I need to take the cargo decks. I’ll make my way through access panels, dropping through the cargo decks until I reach the deck with the EVA port. I’ll get a suit on, pop out the door, and let this bastard take the ship and get out of here. Then I’ll either be rescued, or at least I’ll die under my own will.
I unlatch from the Ops chair just as the lighting begins to flicker. Once more, the holographic display washes out with bright white light, but this time shorts out and disappears for good.
It’s here.
Time to go. I push off from the Ops chair and open the port into the corridor. All clear for now. I push off and drift across the corridor until I reach the Spine and the open access panel. I grab an oh-shit handle before passing the edge of the access panel and peek over. All clear — for now. I pivot and drop through, but quickly push off towards the back side of the craft, into a cargo deck. Once clear of my quick slant across the Spine, I grab an oh-shit handle on the cargo deck and swing around, my eyes fixed from where I came.
I breath heavily, waiting, not moving a centimeter, scanning for threats.
No movement.
No movement.
Get up.
I turn around and push off again, headed for the back of this cargo deck where I’ll find the access panel to begin dropping through each cargo deck.
The air is getting cold around me.
I fly across the open deck. The little cargo on the ship will all be in the decks closer to the midpoint, so it’s closer to the docking port where cargo is loaded in and out in zero-g. I reach the first access panel and stop myself above it. The panel, like the Spine elevator access panel, likely hasn’t been opened in years. I grab the latch and slowly lift it up until I have it on angle enough to turn. Then, I rotate the latch. It turns through grime and grease. Luckily, the muck is silencing any noise and working in my favor. The latch rotates through its full range of motion, and I use it to prop open the access panel without a sound. First panel done. I let go and it holds in place, and I drop through to the second deck.
It’s much colder.
Directly beneath, I reach the second deck’s access panel. I want to make sure the coast is still clear. On these empty decks, I’m in plain sight from the Spine. I need to move quickly, but I spare a moment to turn and lo
ok.
There’s snow falling up the Spine, towards Ops. Nope, bad idea.

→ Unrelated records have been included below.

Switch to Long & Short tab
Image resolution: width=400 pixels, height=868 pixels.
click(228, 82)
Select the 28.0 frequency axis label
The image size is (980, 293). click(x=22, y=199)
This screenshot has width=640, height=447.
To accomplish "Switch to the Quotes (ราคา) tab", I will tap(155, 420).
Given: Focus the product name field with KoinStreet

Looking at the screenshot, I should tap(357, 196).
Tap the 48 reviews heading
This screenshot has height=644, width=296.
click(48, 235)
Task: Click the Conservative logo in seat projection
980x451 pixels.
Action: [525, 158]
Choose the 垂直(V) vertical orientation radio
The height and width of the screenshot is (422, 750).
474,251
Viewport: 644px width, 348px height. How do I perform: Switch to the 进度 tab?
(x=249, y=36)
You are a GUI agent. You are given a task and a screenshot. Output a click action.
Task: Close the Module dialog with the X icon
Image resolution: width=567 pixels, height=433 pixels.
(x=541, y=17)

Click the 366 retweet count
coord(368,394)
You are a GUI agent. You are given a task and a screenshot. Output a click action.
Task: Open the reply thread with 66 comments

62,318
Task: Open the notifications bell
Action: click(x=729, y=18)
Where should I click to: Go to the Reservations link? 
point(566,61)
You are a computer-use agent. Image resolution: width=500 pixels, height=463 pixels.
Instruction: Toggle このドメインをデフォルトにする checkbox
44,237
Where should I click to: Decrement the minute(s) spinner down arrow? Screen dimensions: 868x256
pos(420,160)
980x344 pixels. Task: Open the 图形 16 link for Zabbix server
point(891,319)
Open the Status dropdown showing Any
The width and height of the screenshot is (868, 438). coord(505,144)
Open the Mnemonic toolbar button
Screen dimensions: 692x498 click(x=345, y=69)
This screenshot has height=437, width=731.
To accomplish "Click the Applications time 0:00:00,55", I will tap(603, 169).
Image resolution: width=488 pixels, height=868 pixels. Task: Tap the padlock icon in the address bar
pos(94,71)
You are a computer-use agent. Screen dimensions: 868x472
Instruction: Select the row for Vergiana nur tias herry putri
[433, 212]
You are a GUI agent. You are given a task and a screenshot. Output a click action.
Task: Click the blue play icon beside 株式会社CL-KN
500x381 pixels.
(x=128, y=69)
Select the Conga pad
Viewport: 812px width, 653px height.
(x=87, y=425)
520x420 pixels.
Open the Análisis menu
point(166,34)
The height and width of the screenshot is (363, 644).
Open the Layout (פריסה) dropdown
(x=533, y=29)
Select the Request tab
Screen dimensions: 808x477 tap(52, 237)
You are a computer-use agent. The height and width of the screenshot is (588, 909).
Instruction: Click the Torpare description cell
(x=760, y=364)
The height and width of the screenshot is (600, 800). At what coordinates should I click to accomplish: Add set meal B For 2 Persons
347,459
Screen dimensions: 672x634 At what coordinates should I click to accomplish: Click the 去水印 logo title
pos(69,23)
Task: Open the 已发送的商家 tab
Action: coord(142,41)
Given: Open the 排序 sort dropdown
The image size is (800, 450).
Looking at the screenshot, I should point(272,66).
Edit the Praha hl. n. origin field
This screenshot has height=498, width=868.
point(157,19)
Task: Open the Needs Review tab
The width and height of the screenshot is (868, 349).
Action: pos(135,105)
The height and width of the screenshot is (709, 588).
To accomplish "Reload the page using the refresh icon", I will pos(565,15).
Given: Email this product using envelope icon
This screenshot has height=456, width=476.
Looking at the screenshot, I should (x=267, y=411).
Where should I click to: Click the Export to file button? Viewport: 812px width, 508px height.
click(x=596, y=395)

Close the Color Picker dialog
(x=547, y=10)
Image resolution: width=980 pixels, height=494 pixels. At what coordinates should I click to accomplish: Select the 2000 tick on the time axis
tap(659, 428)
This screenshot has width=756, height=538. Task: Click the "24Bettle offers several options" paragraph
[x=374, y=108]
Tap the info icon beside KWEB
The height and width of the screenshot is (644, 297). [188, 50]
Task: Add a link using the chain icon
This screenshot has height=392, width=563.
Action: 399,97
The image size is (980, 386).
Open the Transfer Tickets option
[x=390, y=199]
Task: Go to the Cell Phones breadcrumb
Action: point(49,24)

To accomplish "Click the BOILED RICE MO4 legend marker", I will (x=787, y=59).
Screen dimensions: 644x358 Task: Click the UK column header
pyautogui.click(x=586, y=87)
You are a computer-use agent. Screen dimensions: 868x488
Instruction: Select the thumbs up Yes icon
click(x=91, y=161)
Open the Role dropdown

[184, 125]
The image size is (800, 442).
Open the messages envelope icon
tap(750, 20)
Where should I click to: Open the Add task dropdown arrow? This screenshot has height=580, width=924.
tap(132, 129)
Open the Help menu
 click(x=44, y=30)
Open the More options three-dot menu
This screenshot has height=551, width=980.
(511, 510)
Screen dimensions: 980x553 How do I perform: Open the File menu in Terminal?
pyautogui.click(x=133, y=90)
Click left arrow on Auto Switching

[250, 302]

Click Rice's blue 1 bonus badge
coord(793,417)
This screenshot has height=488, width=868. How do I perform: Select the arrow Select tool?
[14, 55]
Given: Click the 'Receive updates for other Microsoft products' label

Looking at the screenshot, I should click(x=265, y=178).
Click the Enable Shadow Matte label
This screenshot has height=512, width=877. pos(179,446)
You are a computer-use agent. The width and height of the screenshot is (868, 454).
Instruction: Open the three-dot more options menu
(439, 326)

I turn back to what I’m doing. Need to focus. Don’t get side-tracked. You’re going to get out of here.
I grab the latch and lift it up. It’s very cold and harder to move, but still, I can turn it with my good arm and shoulder. I carefully move it the full range of rotation, then I swing the panel open and push through, dropping down to the third cargo deck.
It’s freezing now.
This panel is frozen. I grab the latch but it’s immobilized. Shit. Don’t look at the Spine. If it sees me, I’m dead anyway. I wrap my hands around the fulcrum of the latch and cup them around it to generate heat. I feel water inside my hands. The ice is melting.
Come on. Melt faster. I’m starting to shiver.
I can’t resist a passing glance at the Spine.
Shit. Movement. A shadow up the Spine, casted between it and some light source below.
Faster. Faster. Come on.
My hypothalamus kicks in. Not now, not now. Damn it. I begin sweating like crazy. My heart rate is really picking up. Need to give it a try.
I give the latch a pull, but nothing gives. I put my hands back around the fulcrum.
Melt faster! Come on!
I hear something below. Slow, heavy footsteps. Metal on metal.
My god, come on. Come. On!
I grab the latch once again, and pull. I put all my strength into it. A shearing pain down my shoulder as the glue splits. The warmth of blood on my back.
The latch gives and turns up with a shriek. Shit. No time to worry.
Move!
I wildly swing open the access panel and drop through. This is the last panel.